Der Ordner "Unerwünscht" wird im Verlauf der Installation in "Spam-
verdacht" umbenannt und befindet sich dann in der Ordnerübersicht
direkt unterhalb Ihres Posteingangs. In diesem Ordner werden in der
Standard-Konfiguration alle von den Spamschutz-Modulen als Spam
identifizierten e-mails abgelegt.

Die Vorhaltezeit der Nachrichten im Ordner "Spamverdacht" beträgt im
Tarif GMX FreeMail NG und GMX FreeMail NG Plus-Upgrade 30 Tage. In
den Tarifen GMX FreeMail NG Comfort-Upgrade, GMX ProMail und GMX
TopMail ist die Vorhaltezeit unbegrenzt. Da aufgrund des derzeit
allgemein sehr hohen Spam-Aufkommens zu erwarten ist, dass sich
bereits in kurzer Zeit sehr viele Nachrichten in Ihrem Spamverdacht-
Ordner befinden werden, empfehlen wir Ihnen die Vorhaltezeit unter
Optionen > Ordnerverwaltung auf 30 Tage festzulegen! So werden alte
Spammails automatisch gelöscht und blockieren nicht den wertvollen
Speicherplatz Ihrer Mailbox.

Der intelligente, lernfähige "Textmuster-Profiler" ist als Premium
AntiSpam-Modul nur in den Tarifen GMX ProMail und GMX TopMail
enthalten. Bitte beachten Sie, dass der Textmuster-Profiler in der
Standard-Einstellung NICHT aktiv ist!



Hinweise für POP3-Nutzer
=====================
Wenn Sie Ihre e-mails mit einem e-mail-Programm via POP3 abfragen,
ist ein direkter Abruf der Inhalte des Ordners Spamverdacht nicht
möglich. Sie erhalten deshalb täglich beim ersten POP3-Abruf einen
Spam-Report, der Sie über neu im Ordner Spamverdacht eingegangene
Nachrichten informiert. Sie können einzelne e-mails dann gezielt auf
der Weboberfläche lesen und ggf. aus dem Spamverdacht-Ordner in
einen anderen Ordner verschieben.

Wahlweise können Sie unter Optionen > Spamverdacht festlegen,
dass als Spam identifizierte e-mails mit dem Hinweis ***GMX
Spamverdacht*** versehen und normal zugestellt werden sollen.


----------



## Heiko (14 Mai 2003)

Wenn ich das richtig verstanden habe, dann gilt das alles doch nur für die bezahlten Zugänge - richtig?


----------



## BenTigger (14 Mai 2003)

Heiko schrieb:
			
		

> Wenn ich das richtig verstanden habe, dann gilt das alles doch nur für die bezahlten Zugänge - richtig?

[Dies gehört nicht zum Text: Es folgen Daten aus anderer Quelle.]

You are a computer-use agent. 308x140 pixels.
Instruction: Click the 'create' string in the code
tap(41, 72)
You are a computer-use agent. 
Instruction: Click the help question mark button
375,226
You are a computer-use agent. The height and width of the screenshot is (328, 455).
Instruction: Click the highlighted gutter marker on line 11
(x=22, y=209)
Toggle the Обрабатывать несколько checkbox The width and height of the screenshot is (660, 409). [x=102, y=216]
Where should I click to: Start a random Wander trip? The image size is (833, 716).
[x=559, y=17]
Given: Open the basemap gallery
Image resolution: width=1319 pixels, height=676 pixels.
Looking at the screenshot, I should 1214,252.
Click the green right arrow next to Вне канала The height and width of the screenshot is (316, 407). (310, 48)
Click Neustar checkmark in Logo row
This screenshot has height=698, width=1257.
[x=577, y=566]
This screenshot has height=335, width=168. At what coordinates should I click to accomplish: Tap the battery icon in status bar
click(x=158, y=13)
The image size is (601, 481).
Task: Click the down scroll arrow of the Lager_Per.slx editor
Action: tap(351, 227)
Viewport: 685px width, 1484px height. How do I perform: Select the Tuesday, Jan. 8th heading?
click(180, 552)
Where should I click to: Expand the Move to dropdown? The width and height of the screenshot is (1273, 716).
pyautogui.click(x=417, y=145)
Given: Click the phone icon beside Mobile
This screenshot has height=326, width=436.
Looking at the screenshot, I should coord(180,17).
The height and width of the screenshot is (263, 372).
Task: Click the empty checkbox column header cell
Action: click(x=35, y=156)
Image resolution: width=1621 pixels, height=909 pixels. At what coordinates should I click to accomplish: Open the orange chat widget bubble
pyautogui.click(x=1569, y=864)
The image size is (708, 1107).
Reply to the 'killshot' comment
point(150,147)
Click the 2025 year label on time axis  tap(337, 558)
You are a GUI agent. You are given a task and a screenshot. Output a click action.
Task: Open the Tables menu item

Negativ, gilt auch für die kostenlosen.

Nun kommt nur noch eine Mail für  100derte Spam.

Die lautet: Wir haben 52 Mails in den Spamverdachtordner geschoben. Diese werden 30 Tage aufbewahrt und dann gelöscht. Wir empfehlen, diesen Ordner zu prüfen und gelegentlich zu leeren damit nicht unnötigerweise ihr E-Mail Speicher belastet wird oder doch wichtige Mails dort landeten.

_Dies ist etwa sinngemäß der Inhalt der Benachrichtigung und wird 1 mal am Tag versendet, wenn man seine Mails via pop3 abholt._

Der kostenlose Account kann nur nicht von zu Hause zugreifen und muss das dann via Online HP von GMX machen. Nur bei der Bezahlversion kann man das auch via imap machen.


----------



## Hoppel (15 Mai 2003)

Insgesamt scheint das GMX-Angebot sehr effektiv zu sein. Es kam eine einzige SPAM durch - bei 31 abgefangenen. Auch scheint mir das Spam-Aufkommen an sich wesentlich reduziert - es trudelten wesentlich weniger SPAMS also sonst ein.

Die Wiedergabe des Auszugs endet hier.